**What to work on**: Collect every line of the items below that contains the word "icon". Case counts.

[Items in a dataset]
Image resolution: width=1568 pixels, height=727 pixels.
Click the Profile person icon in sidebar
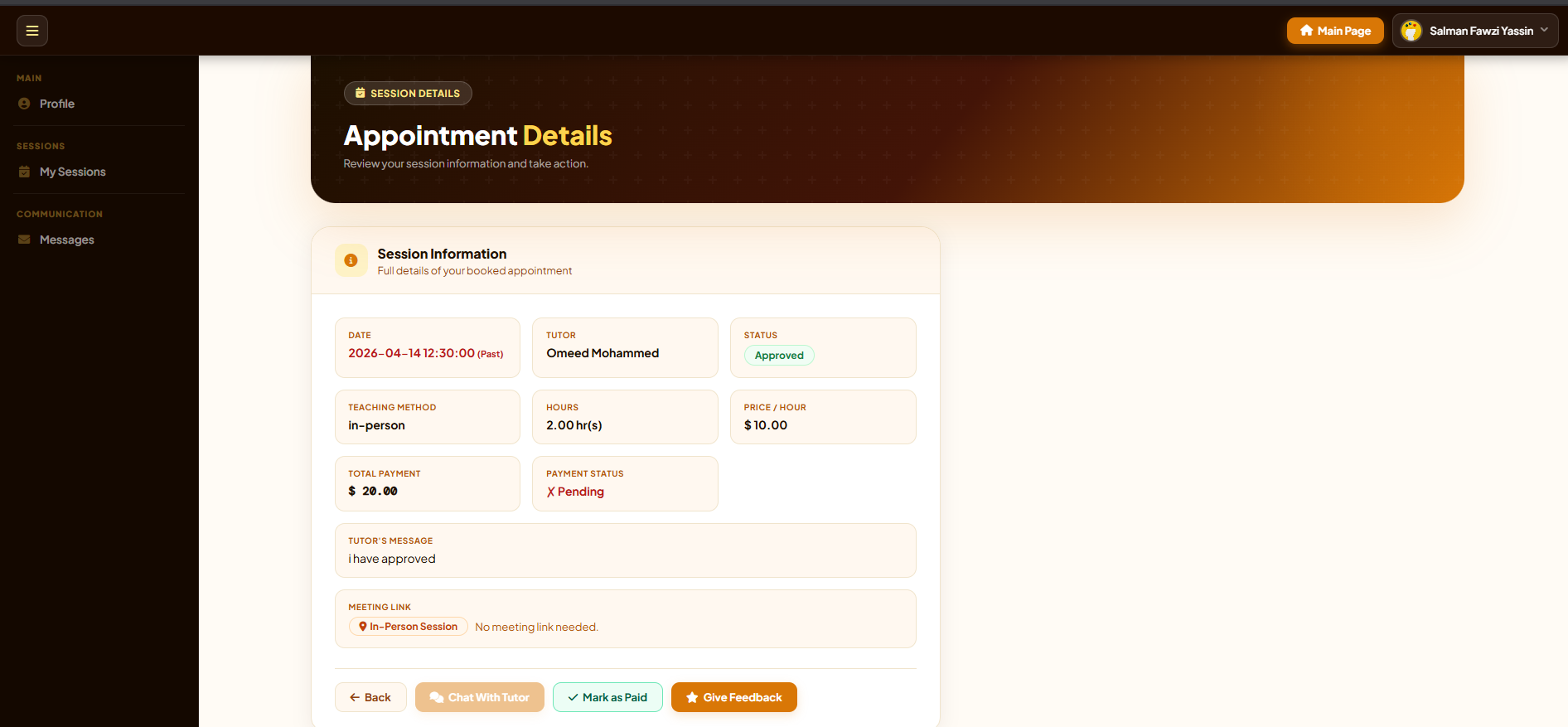[x=24, y=104]
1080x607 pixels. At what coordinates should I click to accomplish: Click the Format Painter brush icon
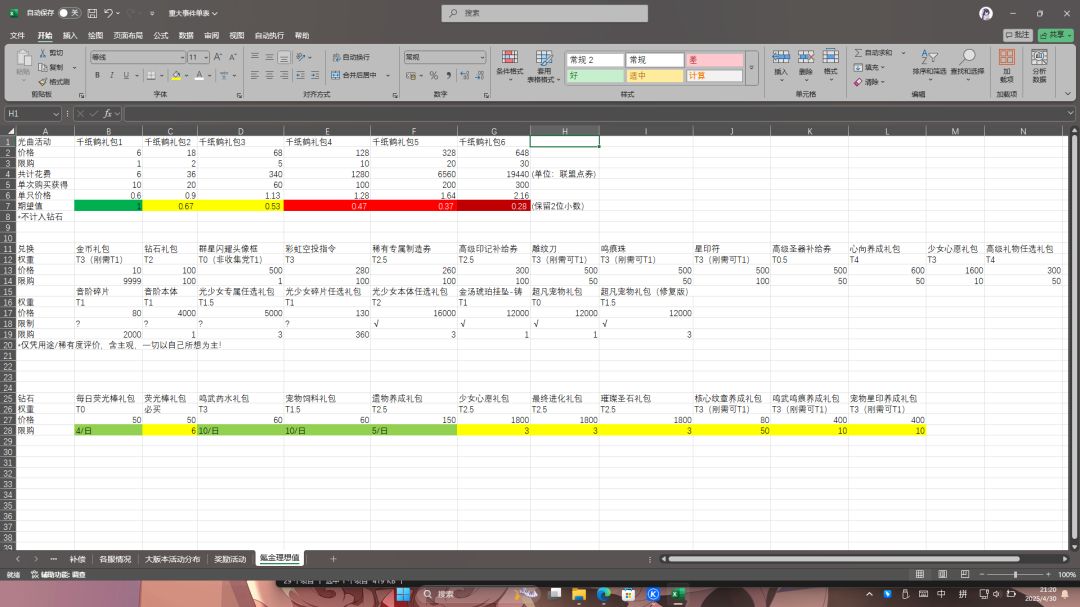(x=43, y=82)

**Solution to this problem**:
Click the Profile person icon in sidebar
1080x607 pixels. At what coordinates should I click to accomplish: Click the Format Painter brush icon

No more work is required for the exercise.